My DataFrame looks something like this:
---------------------------------- ---------
| Col1 | Col2 |
---------------------------------- ---------
| Start A | 1 |
| value 1 | 2 |
| value 2 | 3 |
| value 3 | 4 |
| value 5 | 5 |
| End A | 6 |
| value 6 | 3 |
| value 7 | 4 |
| value 8 | 5 |
| Start B | 1 |
| value 1 | 2 |
| value 2 | 3 |
| value 3 | 4 |
| value 5 | 5 |
| End B | 6 |
| value 6 | 3 |
| value 7 | 4 |
| value 8 | 5 |
| Start C | 1 |
| value 1 | 2 |
| value 2 | 3 |
| value 3 | 4 |
| value 5 | 5 |
| End C | 6 |
---------------------------------- ---------
What I am trying to acheive is if substring start and end is present I want the rows between them.
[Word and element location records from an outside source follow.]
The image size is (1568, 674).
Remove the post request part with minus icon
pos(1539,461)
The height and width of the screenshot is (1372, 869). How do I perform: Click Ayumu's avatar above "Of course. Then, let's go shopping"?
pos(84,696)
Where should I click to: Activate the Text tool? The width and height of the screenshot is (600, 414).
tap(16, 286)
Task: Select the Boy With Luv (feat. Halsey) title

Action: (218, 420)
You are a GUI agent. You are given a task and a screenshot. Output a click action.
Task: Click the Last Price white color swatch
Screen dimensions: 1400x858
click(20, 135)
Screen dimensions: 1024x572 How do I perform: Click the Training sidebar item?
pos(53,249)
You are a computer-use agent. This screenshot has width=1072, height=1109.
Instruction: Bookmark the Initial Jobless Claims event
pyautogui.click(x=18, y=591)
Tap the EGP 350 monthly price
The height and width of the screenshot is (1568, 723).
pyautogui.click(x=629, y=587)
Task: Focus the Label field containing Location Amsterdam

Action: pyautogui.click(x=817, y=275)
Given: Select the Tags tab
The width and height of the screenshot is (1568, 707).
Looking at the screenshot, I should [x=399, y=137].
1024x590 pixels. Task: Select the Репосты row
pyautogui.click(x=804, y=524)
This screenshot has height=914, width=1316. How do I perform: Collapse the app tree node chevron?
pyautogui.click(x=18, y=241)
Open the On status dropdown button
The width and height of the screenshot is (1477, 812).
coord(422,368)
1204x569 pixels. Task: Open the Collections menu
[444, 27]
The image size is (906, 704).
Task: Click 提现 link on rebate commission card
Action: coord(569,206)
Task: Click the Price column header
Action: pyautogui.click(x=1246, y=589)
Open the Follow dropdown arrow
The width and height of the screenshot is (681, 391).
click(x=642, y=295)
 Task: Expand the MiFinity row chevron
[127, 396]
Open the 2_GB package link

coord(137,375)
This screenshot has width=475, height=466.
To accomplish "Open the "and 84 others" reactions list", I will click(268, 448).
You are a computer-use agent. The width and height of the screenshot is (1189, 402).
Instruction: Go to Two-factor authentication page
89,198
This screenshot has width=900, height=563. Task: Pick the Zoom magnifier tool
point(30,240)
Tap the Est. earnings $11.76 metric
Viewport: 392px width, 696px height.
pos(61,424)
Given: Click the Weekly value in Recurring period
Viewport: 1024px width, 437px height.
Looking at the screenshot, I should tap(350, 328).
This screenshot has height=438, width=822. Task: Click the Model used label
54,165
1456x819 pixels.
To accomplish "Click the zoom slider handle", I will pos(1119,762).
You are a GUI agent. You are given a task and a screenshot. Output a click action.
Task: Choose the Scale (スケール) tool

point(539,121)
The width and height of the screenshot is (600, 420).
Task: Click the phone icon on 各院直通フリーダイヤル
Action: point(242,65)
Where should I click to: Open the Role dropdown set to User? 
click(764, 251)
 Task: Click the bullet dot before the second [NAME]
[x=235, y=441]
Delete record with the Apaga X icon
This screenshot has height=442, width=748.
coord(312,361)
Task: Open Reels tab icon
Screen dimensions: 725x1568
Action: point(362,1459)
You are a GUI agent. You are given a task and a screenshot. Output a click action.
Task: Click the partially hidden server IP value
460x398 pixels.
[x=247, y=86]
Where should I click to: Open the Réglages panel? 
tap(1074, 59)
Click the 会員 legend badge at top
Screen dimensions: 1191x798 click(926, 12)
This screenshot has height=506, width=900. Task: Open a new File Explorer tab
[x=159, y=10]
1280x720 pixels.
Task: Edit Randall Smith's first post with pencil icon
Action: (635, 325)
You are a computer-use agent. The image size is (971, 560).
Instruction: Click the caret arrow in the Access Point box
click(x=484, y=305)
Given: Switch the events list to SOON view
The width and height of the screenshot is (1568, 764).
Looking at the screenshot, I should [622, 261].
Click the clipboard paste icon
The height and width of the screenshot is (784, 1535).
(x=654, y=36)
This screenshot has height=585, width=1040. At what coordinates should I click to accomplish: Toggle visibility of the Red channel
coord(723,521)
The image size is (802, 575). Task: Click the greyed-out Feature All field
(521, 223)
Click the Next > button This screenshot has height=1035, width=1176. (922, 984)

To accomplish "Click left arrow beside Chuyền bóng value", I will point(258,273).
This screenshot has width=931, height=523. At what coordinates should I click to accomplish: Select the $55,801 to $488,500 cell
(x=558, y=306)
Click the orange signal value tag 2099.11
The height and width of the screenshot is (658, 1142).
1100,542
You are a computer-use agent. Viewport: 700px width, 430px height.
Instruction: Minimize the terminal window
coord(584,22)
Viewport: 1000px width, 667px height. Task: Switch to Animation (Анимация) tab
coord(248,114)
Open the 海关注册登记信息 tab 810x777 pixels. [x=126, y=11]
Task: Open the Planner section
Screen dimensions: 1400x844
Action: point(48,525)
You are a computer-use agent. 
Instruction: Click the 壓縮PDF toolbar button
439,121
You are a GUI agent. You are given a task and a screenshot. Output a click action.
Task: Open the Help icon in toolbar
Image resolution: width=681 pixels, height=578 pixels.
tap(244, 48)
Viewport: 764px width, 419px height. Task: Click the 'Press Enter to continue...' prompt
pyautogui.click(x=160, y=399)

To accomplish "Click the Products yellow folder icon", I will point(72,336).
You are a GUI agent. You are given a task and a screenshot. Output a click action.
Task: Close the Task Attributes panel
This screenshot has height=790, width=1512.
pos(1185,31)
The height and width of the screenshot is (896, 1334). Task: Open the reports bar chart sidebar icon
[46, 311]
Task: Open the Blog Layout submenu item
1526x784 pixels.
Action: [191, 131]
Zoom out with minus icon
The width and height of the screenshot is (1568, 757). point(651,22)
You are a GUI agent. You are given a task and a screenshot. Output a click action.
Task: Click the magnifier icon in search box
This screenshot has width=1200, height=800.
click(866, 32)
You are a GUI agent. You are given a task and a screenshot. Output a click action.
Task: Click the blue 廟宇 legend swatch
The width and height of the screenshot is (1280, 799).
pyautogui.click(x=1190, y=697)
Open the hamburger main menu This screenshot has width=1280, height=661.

Expected Result is:
---------------------------------- ---------
| Col1 | Col2 |
---------------------------------- ---------
| Start A | 1 |
| value 1 | 2 |
| value 2 | 3 |
| value 3 | 4 |
| value 5 | 5 |
| End A | 6 |
| Start B | 1 |
| value 1 | 2 |
| value 2 | 3 |
| value 3 | 4 |
| value 5 | 5 |
| End B | 6 |
| Start C | 1 |
| value 1 | 2 |
| value 2 | 3 |
| value 3 | 4 |
| value 5 | 5 |
| End C | 6 |
---------------------------------- ---------
I tried the code from this How to filter dataframe columns between two rows that contain specific string in column?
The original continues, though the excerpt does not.